▸ **Record extracts**
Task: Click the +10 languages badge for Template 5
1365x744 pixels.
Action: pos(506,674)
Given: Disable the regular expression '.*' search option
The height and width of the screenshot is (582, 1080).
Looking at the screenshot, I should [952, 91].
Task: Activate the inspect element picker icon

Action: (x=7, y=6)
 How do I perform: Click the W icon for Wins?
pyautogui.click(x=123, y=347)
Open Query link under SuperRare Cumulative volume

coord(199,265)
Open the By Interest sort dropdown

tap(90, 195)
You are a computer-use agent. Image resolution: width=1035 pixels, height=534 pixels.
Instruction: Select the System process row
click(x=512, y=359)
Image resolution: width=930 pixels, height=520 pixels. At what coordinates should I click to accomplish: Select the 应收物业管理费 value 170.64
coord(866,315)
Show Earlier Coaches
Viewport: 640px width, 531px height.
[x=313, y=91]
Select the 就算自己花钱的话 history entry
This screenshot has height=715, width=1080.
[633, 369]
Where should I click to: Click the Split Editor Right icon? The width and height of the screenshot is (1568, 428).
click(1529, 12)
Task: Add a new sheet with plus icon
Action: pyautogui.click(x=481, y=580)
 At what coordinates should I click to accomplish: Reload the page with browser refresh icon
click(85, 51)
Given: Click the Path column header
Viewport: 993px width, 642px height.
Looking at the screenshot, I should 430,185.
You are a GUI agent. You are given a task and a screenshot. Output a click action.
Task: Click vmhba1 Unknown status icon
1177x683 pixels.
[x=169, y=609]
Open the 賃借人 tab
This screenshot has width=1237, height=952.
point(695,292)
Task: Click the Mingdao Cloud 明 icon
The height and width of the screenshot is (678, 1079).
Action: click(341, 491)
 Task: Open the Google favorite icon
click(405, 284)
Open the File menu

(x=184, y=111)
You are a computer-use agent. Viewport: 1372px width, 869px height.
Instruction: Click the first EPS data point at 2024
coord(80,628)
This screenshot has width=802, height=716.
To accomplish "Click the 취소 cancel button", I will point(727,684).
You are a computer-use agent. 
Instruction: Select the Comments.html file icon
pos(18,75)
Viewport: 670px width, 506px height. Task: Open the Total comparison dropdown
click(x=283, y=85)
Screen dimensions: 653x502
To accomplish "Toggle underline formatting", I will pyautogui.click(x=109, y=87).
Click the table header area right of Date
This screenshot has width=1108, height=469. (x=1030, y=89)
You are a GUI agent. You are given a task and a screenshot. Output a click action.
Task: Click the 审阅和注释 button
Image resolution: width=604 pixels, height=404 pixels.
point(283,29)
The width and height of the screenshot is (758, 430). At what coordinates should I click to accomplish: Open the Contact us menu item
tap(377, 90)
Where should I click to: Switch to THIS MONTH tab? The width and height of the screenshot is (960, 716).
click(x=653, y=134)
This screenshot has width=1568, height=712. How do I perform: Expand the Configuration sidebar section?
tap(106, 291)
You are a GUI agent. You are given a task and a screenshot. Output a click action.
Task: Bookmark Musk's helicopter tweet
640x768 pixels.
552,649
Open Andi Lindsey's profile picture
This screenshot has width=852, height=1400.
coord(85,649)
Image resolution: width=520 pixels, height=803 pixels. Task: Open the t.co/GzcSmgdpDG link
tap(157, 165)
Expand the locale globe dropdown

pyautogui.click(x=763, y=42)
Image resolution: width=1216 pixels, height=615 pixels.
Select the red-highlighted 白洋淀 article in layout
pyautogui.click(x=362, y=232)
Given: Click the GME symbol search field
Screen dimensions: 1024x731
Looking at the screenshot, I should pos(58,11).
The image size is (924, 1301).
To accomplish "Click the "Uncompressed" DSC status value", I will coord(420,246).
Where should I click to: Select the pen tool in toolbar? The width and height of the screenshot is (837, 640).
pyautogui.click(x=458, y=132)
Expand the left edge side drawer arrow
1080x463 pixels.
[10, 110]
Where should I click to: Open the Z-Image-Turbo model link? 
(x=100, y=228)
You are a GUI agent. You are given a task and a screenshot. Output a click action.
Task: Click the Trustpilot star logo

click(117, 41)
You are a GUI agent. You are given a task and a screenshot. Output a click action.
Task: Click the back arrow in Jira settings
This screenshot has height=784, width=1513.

▸ **Work instruction**
Copy every line of the records word for word.

▸ **Response box**
Task: Click the +10 languages badge for Template 5
1365x744 pixels.
Action: pos(506,674)
Given: Disable the regular expression '.*' search option
The height and width of the screenshot is (582, 1080).
Looking at the screenshot, I should [952, 91].
Task: Activate the inspect element picker icon

Action: (x=7, y=6)
 How do I perform: Click the W icon for Wins?
pyautogui.click(x=123, y=347)
Open Query link under SuperRare Cumulative volume

coord(199,265)
Open the By Interest sort dropdown

tap(90, 195)
You are a computer-use agent. Image resolution: width=1035 pixels, height=534 pixels.
Instruction: Select the System process row
click(x=512, y=359)
Image resolution: width=930 pixels, height=520 pixels. At what coordinates should I click to accomplish: Select the 应收物业管理费 value 170.64
coord(866,315)
Show Earlier Coaches
Viewport: 640px width, 531px height.
[x=313, y=91]
Select the 就算自己花钱的话 history entry
This screenshot has height=715, width=1080.
[633, 369]
Where should I click to: Click the Split Editor Right icon? The width and height of the screenshot is (1568, 428).
click(1529, 12)
Task: Add a new sheet with plus icon
Action: pyautogui.click(x=481, y=580)
 At what coordinates should I click to accomplish: Reload the page with browser refresh icon
click(85, 51)
Given: Click the Path column header
Viewport: 993px width, 642px height.
Looking at the screenshot, I should 430,185.
You are a GUI agent. You are given a task and a screenshot. Output a click action.
Task: Click vmhba1 Unknown status icon
1177x683 pixels.
[x=169, y=609]
Open the 賃借人 tab
This screenshot has width=1237, height=952.
point(695,292)
Task: Click the Mingdao Cloud 明 icon
The height and width of the screenshot is (678, 1079).
Action: click(341, 491)
 Task: Open the Google favorite icon
click(405, 284)
Open the File menu

(x=184, y=111)
You are a computer-use agent. Viewport: 1372px width, 869px height.
Instruction: Click the first EPS data point at 2024
coord(80,628)
This screenshot has width=802, height=716.
To accomplish "Click the 취소 cancel button", I will point(727,684).
You are a computer-use agent. 
Instruction: Select the Comments.html file icon
pos(18,75)
Viewport: 670px width, 506px height. Task: Open the Total comparison dropdown
click(x=283, y=85)
Screen dimensions: 653x502
To accomplish "Toggle underline formatting", I will pyautogui.click(x=109, y=87).
Click the table header area right of Date
This screenshot has width=1108, height=469. (x=1030, y=89)
You are a GUI agent. You are given a task and a screenshot. Output a click action.
Task: Click the 审阅和注释 button
Image resolution: width=604 pixels, height=404 pixels.
point(283,29)
The width and height of the screenshot is (758, 430). At what coordinates should I click to accomplish: Open the Contact us menu item
tap(377, 90)
Where should I click to: Switch to THIS MONTH tab? The width and height of the screenshot is (960, 716).
click(x=653, y=134)
This screenshot has width=1568, height=712. How do I perform: Expand the Configuration sidebar section?
tap(106, 291)
You are a GUI agent. You are given a task and a screenshot. Output a click action.
Task: Bookmark Musk's helicopter tweet
640x768 pixels.
552,649
Open Andi Lindsey's profile picture
This screenshot has width=852, height=1400.
coord(85,649)
Image resolution: width=520 pixels, height=803 pixels. Task: Open the t.co/GzcSmgdpDG link
tap(157, 165)
Expand the locale globe dropdown

pyautogui.click(x=763, y=42)
Image resolution: width=1216 pixels, height=615 pixels.
Select the red-highlighted 白洋淀 article in layout
pyautogui.click(x=362, y=232)
Given: Click the GME symbol search field
Screen dimensions: 1024x731
Looking at the screenshot, I should pos(58,11).
The image size is (924, 1301).
To accomplish "Click the "Uncompressed" DSC status value", I will coord(420,246).
Where should I click to: Select the pen tool in toolbar? The width and height of the screenshot is (837, 640).
pyautogui.click(x=458, y=132)
Expand the left edge side drawer arrow
1080x463 pixels.
[10, 110]
Where should I click to: Open the Z-Image-Turbo model link? 
(x=100, y=228)
You are a GUI agent. You are given a task and a screenshot. Output a click action.
Task: Click the Trustpilot star logo

click(117, 41)
You are a GUI agent. You are given a task and a screenshot. Output a click action.
Task: Click the back arrow in Jira settings
This screenshot has height=784, width=1513.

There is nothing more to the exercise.